American Airlines filed plans over the weekend to exit three markets in Latin America. The cities that American is cutting include:
- Culiacan, Mexico (CUL), effective Feb. 28, 2023.
- Samana, Dominican Republic (AZS), effective May 3, 2023.
- San Andrés Island, Colombia (ADZ), effective May 3, 2023.
All three markets were previously served by American's regional affiliates operated on behalf of American Eagle. SkyWest Airlines flew from Phoenix to Culiacan, while wholly-owned regional subsidiary Envoy Air operated flights from Miami to Samana and San Andres Island.

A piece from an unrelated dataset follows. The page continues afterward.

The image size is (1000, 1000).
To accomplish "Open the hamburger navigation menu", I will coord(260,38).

Interestingly, all three markets were new to American's network and launched during the pandemic with twice-weekly service. The carrier added flights to Culiacan in March 2021, followed by Samana in June 2021 and rounded out by San Andres Island in December 2021.
In a statement confirming the cuts, the airline blamed weak demand and the pilot shortage as the reason for the exits.

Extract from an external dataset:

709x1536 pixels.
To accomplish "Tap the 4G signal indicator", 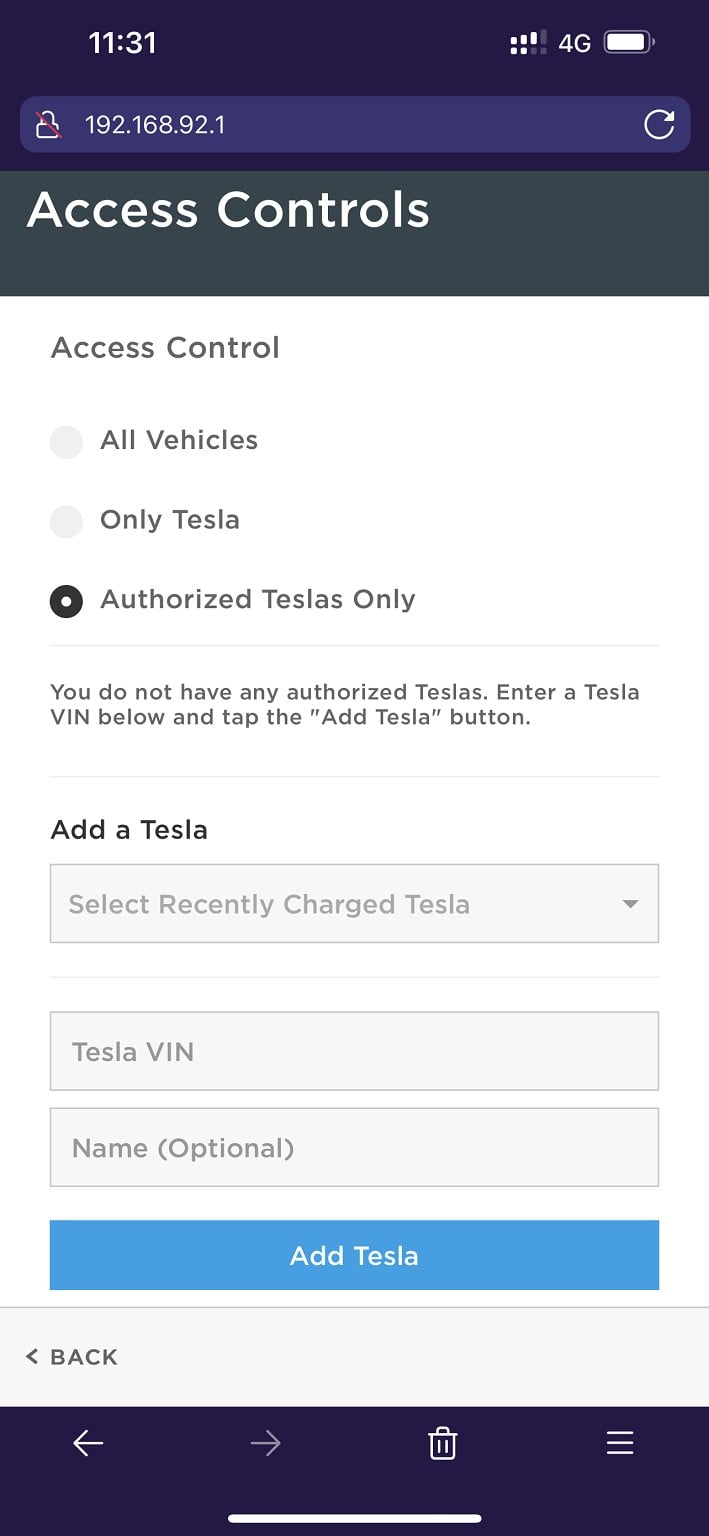I will (574, 44).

Due to soft demand in these markets and the regional pilot shortage affecting the airline industry, American Airlines has made the difficult decision to end service in San Andrés, Colombia; Samana, Dominican Republic and Culiacan, Mexico, this spring. We'll proactively reach out to customers scheduled to travel to offer alternate arrangements.
American's latest station exits come as major airlines have been facing staffing shortages, particularly in their pilot ranks. The pilot shortage has been especially challenging for regional affiliates that have historically served as stepping stones for budding aviators looking to jump-start their careers and eventually work at major U.S. carriers.
Airlines are working hard to develop a pipeline of future pilots, but the shortage isn't something they can fix overnight. In cases such as this, the shortage has resulted in carriers pulling out of small cities.
In fact, American has needed to park regional jets during the pandemic in part because it doesn't have the pilots available to fly them.

While the focus in this latest network update is American's short-haul international connectivity, the airline has cut a whopping 18 domestic cities during the pandemic — many because of the pilot shortage.
Earlier this year, the airline added three more U.S. cities to its growing list of cuts that now includes Columbus, Georgia; Del Rio, Texas; and Long Beach, California.
Altogether, 65 domestic airports have lost service by one of the big three U.S. airlines (American, Delta and United) during the pandemic, according to Cirium schedules and analysis performed by aviation consulting firm Ailevon Pacific.
Of the major U.S. carriers, United has garnered the most headlines for a major pullback in regional connectivity nationwide — now up to 36 markets and counting.